▶ **Seçili bölüm**:
======

Olgan fiil (inchoative verb) nedir?

Türkçede bir fiil -l eki almışsa,

   Türkçede bir fiil -l eki almışsa özne fiildeki hareketi takınmıştır. Bununla ise öznenin fiziksel özelliğine göre, hareket öznede kendinden oluşabilecek bir hareketse fiil olgan fiil;  ip çözüldü, araba bozuldu), değilse (passive) edilgen fiildir ( mektup yazıldı )demektir.
  

    Türkçede –l ekleşmesi, hemen her fiile getirilebilir. Fiillerin bir sesliyle veya -l harfiyle bitmesi durumunda -n ekleşmesinden istifade edilir.

======

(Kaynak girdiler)
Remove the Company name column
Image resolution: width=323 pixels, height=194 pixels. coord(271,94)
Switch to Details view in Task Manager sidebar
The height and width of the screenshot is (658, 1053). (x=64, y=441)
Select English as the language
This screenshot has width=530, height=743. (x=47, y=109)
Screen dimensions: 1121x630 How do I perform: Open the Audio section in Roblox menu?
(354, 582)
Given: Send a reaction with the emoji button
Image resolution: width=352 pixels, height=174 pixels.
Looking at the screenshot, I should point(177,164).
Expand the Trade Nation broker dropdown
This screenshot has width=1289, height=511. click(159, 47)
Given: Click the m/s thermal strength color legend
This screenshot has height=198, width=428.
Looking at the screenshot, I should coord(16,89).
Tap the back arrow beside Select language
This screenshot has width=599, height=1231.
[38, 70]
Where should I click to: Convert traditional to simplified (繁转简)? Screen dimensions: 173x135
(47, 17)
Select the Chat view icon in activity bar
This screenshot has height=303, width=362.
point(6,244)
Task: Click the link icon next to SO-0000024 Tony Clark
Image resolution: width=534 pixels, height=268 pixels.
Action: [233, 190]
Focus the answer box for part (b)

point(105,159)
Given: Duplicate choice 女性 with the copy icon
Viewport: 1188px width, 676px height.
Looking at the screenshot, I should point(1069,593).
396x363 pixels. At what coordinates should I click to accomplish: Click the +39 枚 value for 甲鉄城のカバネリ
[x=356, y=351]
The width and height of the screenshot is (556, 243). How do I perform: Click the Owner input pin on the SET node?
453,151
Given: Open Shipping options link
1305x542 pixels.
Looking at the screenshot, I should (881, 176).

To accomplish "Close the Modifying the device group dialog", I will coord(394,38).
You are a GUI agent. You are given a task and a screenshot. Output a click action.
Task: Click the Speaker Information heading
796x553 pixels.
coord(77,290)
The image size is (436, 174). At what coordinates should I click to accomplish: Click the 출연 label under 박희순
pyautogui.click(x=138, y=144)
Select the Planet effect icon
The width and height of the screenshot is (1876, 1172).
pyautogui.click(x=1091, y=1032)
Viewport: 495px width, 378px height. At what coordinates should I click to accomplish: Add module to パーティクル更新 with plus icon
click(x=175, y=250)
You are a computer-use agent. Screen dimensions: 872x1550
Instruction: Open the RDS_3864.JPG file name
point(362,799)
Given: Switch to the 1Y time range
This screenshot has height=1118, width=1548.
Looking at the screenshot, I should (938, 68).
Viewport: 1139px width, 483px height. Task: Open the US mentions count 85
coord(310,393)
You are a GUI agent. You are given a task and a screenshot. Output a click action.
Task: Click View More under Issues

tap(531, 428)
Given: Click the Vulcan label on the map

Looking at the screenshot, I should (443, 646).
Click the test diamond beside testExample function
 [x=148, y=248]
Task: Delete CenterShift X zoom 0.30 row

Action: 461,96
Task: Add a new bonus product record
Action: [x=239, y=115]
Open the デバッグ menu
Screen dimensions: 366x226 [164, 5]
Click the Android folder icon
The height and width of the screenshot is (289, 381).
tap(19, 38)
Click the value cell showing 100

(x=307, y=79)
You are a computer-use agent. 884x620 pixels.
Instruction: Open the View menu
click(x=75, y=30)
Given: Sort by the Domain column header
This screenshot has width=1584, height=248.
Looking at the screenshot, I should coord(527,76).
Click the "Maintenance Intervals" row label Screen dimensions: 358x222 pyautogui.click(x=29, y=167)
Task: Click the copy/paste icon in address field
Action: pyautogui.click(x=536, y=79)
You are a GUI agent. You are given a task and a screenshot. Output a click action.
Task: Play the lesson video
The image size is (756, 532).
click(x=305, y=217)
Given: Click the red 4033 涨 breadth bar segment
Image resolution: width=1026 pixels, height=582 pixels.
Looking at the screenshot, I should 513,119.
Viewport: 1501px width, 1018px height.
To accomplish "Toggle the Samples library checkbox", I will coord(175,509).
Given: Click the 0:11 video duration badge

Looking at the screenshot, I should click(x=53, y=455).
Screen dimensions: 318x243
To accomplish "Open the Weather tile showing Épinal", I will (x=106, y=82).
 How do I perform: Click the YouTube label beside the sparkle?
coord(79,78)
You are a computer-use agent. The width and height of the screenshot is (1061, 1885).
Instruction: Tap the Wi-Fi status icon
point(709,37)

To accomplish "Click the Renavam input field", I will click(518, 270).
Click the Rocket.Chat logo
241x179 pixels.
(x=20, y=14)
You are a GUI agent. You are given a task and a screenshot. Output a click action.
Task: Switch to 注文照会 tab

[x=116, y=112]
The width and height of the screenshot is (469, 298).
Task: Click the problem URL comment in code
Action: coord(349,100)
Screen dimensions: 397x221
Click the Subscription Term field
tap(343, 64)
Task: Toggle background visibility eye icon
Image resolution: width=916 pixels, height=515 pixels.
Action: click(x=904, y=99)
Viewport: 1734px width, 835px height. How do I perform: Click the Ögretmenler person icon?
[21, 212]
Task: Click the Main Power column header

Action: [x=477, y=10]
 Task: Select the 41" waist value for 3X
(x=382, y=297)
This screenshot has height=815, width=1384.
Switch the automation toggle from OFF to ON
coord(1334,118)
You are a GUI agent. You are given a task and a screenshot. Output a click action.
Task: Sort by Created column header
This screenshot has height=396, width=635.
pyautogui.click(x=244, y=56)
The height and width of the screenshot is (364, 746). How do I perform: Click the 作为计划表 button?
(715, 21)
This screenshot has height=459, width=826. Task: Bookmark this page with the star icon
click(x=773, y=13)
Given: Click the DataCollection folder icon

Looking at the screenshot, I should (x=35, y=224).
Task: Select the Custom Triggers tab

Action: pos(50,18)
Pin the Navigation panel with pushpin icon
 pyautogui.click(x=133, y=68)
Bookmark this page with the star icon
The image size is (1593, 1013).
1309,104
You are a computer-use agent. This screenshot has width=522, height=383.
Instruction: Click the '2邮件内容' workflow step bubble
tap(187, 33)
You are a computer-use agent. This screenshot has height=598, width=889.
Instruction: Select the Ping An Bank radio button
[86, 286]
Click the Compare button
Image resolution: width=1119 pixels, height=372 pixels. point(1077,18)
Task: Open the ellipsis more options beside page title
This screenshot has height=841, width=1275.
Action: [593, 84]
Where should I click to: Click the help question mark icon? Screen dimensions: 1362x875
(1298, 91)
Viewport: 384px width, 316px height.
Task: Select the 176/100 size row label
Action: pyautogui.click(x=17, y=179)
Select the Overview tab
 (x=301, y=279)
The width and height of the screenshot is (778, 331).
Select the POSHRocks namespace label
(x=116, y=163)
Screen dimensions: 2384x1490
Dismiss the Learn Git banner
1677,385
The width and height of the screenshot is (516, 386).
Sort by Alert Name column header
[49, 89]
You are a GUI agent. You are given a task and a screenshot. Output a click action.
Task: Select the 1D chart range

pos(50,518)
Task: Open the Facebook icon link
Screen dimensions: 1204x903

======

▶ **Yapılacaklar**:
a. Olgan fiil metnine göre aşağıdaki soruları yanıtlayın:
(i) Edilgen fiile örnek olarak hangi ifade verilmiştir?
(ii) –l ekleşmesi hangi fiillere getirilebilir?
(iii) Fiil bir sesliyle veya -l harfiyle bitiyorsa hangi ekleşmeden yararlanılır?
b. Olgan fiil metnindeki "Türkçede –l ekleşmesi, hemen her fiile getirilebilir." cümlesini İngilizceye çevirin.
c. Olgan fiil metnini kaldığı yerden sürdürün.

▶ **Sonuçlar**:
a.
(i) "mektup yazıldı"
(ii) Hemen her fiile.
(iii) -n ekleşmesinden.

b. In Turkish, the -l suffix can be added to almost every verb.

c.
         Ör: Kesti–kesildi, Okudu–okun(ul)du, Sildi–silindi gibi. Bu kısacık bilgiden sonra;

    Bu eklerle şekillenmiş fiillerde, bir kendinden olma veya kendiliğinden (doğal sebepler vs.) olma(olgan), bir de bir başkası tarafından yapılma (edilgenlik) anlamı vardır.

    İngilizcede ise kendiliğinden olma fiillere inchoative verbs denir. Bu fiillerin kullanıldığı ifadelerde bir nesne yoksa, hareketin öznenin kendisinin üzerinde cereyan etmiş olduğu vurgulanır.
     The door opened–Kapı açıldı
     Ali yoruldu–Ali got tired. Ya da;  

     yorgun/ yorulmuş adam–a tired man
    Edilgenlik Türkçede -l ve -n ekleşmeleriyle, İngilizcede be + verb3 kalıbıyla sağlanır.
        Örnekler:

 Cam kırıldı–The glass was broken  (meçhul bir kişinin vurmasıyla)
  Ali dövüldü–Ali was beaten (yani, özne döv-ülmüşse demekki meçhul biri/birileri dayak atmış)

     Türkçede -l ekleşmesi (Olgan ve Edilgen fiil) nedir?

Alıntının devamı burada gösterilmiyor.